Many people do not know their location data is being sold by data brokers, so they won’t opt out unless informed. The FTC is pushing companies to make opt-out disclosures more prominent, but enforcement is ongoing. If you’re concerned about Kochava specifically, you would need to proactively request to opt out—the company won’t remove you automatically. Another limitation is that the settlement does not provide compensation to past victims of Kochava’s data sales. Unlike class action settlements in consumer fraud cases, where consumers often receive cash payouts, FTC settlements typically focus on prospective remedies—changing future conduct—rather than compensating past harm. This means individuals who were tracked in abortion clinics, recovery centers, or other sensitive locations have no direct monetary recovery available through this settlement.
What This Settlement Means for Data Privacy
The Kochava settlement represents an escalation in FTC enforcement against data brokers and location data vendors. For years, the data brokerage industry operated with minimal regulation, buying and selling personal information with little transparency. This settlement signals that the FTC is willing to use its full enforcement authority to challenge these practices, especially when sensitive locations are involved. The settlement also reflects growing recognition that location data, more so than other data types, can expose deeply private information about people’s beliefs, health status, and personal struggles.

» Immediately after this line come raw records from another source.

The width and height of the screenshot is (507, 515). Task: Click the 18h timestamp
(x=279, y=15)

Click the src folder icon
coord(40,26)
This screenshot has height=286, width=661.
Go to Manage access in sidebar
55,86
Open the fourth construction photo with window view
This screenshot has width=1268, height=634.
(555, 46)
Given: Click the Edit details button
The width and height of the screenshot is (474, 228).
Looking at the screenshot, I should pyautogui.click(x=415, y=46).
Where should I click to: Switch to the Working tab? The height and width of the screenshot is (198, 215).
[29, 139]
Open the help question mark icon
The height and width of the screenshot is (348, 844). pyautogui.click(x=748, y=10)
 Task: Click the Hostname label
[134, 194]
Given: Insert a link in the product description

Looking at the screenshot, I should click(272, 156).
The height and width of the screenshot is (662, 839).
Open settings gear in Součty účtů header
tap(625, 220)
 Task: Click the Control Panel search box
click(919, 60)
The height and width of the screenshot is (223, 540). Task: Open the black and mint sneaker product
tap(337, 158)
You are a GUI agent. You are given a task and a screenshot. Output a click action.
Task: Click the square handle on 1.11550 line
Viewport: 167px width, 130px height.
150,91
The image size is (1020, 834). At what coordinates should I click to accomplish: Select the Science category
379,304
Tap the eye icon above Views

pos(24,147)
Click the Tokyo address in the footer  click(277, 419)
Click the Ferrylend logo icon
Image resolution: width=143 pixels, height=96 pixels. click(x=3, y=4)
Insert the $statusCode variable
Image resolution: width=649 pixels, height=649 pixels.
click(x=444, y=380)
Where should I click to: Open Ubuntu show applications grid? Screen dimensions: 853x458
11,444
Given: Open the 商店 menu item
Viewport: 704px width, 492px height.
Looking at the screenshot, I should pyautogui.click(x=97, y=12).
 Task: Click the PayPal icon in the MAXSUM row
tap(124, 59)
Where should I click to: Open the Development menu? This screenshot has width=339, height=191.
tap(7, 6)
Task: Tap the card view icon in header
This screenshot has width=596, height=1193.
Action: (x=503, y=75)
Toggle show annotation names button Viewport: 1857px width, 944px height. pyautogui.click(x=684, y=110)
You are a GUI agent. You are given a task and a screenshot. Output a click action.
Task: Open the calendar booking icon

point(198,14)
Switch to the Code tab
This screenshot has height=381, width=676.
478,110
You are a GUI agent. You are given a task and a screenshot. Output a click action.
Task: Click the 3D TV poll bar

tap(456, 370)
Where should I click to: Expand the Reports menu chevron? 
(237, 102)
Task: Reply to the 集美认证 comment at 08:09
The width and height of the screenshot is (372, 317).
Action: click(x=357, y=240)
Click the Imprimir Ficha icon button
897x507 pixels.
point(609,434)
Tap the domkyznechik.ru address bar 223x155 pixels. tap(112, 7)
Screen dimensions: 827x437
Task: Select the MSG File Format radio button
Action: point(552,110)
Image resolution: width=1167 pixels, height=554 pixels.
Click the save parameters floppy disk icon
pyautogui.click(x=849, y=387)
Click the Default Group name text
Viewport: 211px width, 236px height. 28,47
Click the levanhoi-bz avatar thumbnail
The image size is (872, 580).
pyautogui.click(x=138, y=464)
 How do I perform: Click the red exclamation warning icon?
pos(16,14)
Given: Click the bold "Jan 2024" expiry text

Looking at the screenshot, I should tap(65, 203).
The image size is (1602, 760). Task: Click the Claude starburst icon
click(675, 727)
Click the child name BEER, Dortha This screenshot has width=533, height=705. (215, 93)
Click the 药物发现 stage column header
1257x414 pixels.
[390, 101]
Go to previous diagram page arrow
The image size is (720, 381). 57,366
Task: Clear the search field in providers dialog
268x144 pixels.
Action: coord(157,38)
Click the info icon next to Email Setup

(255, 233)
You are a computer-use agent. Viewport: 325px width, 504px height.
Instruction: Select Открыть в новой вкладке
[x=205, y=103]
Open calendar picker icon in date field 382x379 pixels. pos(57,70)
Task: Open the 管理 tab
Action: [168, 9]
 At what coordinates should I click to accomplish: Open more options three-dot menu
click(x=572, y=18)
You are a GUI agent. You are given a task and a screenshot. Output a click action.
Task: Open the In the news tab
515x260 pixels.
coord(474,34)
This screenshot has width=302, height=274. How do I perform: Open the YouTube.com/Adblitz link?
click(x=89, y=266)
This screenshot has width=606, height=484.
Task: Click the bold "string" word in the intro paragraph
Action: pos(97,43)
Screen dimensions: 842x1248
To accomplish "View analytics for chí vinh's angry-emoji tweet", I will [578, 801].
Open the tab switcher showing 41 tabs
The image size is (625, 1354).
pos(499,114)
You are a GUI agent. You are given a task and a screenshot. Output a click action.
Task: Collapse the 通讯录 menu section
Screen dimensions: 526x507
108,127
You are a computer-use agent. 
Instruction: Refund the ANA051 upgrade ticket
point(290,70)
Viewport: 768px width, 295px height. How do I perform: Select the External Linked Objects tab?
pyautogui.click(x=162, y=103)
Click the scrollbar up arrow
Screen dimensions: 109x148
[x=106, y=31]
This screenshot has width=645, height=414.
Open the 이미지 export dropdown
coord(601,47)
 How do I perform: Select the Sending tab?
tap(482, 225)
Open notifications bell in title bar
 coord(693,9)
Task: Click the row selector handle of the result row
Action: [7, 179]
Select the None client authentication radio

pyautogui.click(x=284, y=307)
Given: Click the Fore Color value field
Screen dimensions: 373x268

A person’s browsing history can be misleading or deleted; a person’s location data at specific physical addresses creates an indelible record. The FTC’s focus on sensitive venues implicitly acknowledges that some locations are so sensitive that they deserve heightened protection by law. This case will likely influence how other data brokers and location data vendors operate going forward. Companies will see that the FTC is willing to litigate these cases, that judges are willing to allow them to proceed, and that settlements can require significant operational changes. However, the Kochava case is not a legislative solution—it’s one company, one settlement—so the broader data brokerage industry remains largely unregulated.
The Future of Location Data Regulation
The Kochava settlement is part of a broader trend toward stricter privacy regulation in the United States. Several states have passed comprehensive privacy laws (like California’s CCPA and CPRA, Virginia’s VCDPA, and others) that give consumers rights over their personal data, including location data. However, these laws vary in scope and enforcement, and federal privacy legislation has not yet passed Congress.
What comes next is still uncertain. The FTC could bring similar cases against other data brokers, pursuing a case-by-case enforcement strategy. Alternatively, Congress could pass comprehensive privacy legislation that explicitly regulates data brokers and location data vendors at the federal level. The Kochava settlement, while important, should not be seen as a complete solution to location data privacy; it’s one enforcement action against one company, not a systematic overhaul of the data brokerage industry.